= Lime Kiln Club =

Fictional fraternal organization

The Lime-Kiln Club was a fictitious fraternal organization of African Americans created by writer and journalist Charles Bertrand Lewis for the Detroit Free Press in the late 19th century.

== Newspaper weekly ==
The Free Press was a Democratic weekly paper owned by the Scripps brothers, and it was notable in its era for humor, low cost, and reliance on advertising revenue. The two-cent price point of the paper (significantly lower than other publications) allowed for widespread distribution to working class audiences. This business model relied on high circulation as a selling point for advertising.

The Detroit Free Press first published the Brother Gardner's Lime Kiln Club in 1878. Author Charles Bertrand Lewis, a Union veteran and staff writer since 1869, was a popular humorist for the paper, wrote under the pen name "M. Quad". Lewis's Lime Kiln Club was a fictional, African American, fraternal organization featuring negative stereotypes of Black people in an appeal to working-class Democrats during a racially charged era. Lewis wrote his pieces in African American dialect and spoken by characters with names like Brother Gardner, Waydown Bebee, and Elder Toots. Each Lime Kiln Club episode follows a club debate on issues of politics, economics, and philosophy. The absurdity and ignorance of these discussions served to satirize both African Americans and politicians.
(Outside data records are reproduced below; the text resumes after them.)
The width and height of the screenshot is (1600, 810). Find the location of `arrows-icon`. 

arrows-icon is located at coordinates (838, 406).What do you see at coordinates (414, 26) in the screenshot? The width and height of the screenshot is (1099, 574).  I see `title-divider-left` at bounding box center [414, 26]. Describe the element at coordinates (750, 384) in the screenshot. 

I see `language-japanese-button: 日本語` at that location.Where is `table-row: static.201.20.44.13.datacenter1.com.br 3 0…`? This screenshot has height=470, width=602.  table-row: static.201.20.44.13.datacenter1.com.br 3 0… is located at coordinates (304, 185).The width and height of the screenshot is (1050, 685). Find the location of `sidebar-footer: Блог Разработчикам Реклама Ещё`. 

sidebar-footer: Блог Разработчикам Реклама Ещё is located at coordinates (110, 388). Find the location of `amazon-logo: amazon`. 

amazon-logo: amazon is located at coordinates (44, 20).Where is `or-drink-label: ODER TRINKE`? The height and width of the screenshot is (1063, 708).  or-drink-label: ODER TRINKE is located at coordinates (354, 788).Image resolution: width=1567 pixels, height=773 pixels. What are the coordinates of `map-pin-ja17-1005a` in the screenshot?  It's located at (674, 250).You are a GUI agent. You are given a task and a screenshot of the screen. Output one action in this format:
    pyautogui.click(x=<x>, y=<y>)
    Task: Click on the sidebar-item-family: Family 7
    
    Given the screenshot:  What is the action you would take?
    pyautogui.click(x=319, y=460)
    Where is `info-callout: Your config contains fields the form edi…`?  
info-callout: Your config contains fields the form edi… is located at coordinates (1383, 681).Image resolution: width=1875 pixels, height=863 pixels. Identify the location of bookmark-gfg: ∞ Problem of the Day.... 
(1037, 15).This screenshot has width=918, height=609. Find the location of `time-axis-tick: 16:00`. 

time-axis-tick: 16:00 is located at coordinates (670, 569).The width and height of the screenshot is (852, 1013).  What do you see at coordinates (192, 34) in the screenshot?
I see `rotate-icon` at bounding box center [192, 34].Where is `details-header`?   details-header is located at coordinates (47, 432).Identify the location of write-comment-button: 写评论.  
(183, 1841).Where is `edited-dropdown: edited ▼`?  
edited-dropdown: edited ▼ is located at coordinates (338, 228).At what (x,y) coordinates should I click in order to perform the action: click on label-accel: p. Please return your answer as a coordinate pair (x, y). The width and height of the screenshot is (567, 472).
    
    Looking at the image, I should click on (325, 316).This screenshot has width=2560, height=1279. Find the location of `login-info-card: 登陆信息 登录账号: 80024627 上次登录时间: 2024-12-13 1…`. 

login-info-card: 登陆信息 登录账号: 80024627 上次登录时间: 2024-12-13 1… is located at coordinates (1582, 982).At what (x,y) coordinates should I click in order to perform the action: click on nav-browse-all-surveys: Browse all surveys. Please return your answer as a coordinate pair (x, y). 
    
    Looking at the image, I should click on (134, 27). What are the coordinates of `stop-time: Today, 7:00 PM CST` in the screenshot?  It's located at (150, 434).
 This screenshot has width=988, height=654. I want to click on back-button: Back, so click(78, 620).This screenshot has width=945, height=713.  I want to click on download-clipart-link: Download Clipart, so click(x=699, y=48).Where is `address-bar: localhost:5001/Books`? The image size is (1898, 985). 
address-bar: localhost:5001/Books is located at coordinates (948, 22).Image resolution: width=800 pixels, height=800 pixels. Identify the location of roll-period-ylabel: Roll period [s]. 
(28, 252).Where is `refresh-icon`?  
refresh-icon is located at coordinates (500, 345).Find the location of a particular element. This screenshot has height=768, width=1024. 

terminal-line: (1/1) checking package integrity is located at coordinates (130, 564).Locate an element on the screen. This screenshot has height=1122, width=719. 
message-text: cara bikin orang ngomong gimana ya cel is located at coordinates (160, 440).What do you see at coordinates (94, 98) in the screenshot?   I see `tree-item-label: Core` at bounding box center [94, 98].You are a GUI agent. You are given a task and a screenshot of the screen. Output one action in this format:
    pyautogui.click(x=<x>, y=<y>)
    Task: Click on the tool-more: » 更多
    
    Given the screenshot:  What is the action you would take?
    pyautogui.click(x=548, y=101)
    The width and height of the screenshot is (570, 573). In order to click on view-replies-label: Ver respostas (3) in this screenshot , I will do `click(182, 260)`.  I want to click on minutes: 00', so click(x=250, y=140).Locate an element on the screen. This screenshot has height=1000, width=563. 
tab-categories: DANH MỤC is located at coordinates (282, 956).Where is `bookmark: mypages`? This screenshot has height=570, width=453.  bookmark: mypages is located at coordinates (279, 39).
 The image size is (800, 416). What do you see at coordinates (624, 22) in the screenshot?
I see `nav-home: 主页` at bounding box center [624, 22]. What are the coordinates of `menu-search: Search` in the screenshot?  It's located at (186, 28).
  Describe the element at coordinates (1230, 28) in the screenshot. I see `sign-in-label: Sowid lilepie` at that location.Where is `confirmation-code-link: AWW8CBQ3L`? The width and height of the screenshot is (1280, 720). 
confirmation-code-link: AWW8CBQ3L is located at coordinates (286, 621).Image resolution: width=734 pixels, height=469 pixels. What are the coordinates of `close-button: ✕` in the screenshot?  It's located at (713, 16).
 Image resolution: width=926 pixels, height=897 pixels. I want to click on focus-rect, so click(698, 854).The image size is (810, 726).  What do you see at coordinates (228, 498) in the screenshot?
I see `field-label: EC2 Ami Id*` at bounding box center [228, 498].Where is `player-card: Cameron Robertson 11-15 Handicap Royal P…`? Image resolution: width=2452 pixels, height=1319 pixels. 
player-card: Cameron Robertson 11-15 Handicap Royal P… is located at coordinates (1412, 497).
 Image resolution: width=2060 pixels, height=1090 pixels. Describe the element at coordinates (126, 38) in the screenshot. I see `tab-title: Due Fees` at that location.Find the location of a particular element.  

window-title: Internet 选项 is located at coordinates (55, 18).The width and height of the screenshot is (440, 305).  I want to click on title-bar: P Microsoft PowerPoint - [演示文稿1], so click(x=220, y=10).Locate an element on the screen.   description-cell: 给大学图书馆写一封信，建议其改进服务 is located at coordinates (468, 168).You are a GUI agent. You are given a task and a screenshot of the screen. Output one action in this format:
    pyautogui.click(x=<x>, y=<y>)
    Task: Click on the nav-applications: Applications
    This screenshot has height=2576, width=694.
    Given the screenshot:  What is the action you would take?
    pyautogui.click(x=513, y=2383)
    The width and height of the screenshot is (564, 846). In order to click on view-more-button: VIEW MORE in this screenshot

The column proved hugely popular, and it was syndicated nationally and published as a book, Brother Gardner's Lime-Kiln Club: being the regular proceedings of the regular club for the last three years; with some philosophy, considerable music, a few lectures, and a heap of advice wirth reading,' in 1887'. Charles Lewis ceased writing Lime Kiln Club stories when he left The Detroit Free Press for a higher salary at New York World in 1891.

== Adaptations ==

=== Vaudeville ===
The original Detroit Free Press' column was also adapted for vaudeville performance. Evidence in the form of advertisements and a review from Variety magazine in 1909 reveal that the 25-minute performance was well received in New York. The magazine also reveals that the show was put on by George Walker and Bert Williams troupe. This duo achieved fame for their performances in black face under the name "Two Real Coons", a title chosen to distinguish themselves from minstrelry performances by white actors in black face. Their performance of the Lime Kiln Club also featured famed black actors Abbie Mitchell and Tom Fletcher.

==== Bert William's Lime Kiln Field Day ====

In 1913, Biograph Studios began production on an untitled film adaption of The Lime Kiln Club directed by Edwin Middleton and T. Hayes Hunter. William's Lime Kiln Field Day proceeded D.W. Griffith's The Birth Of A Nation by two years. It stands in contrast to Griffith's film as one of the only surviving silent films with an all black cast. The film followed a day of romance between stars Bert Williams and Odessa Warren Grey. The film was cancelled early for unknown reasons, and in 1938 Biograph donated the negatives to the Museum of Modern Art. In 2014, museum staff reassembled the seven reels of raw footage in order to screen the film publicly for the first time. The negative footage of Bert William's Lime Kiln Field Day screening is notably accompanied by video footage and still images of interaction between the film's black cast and white production crew.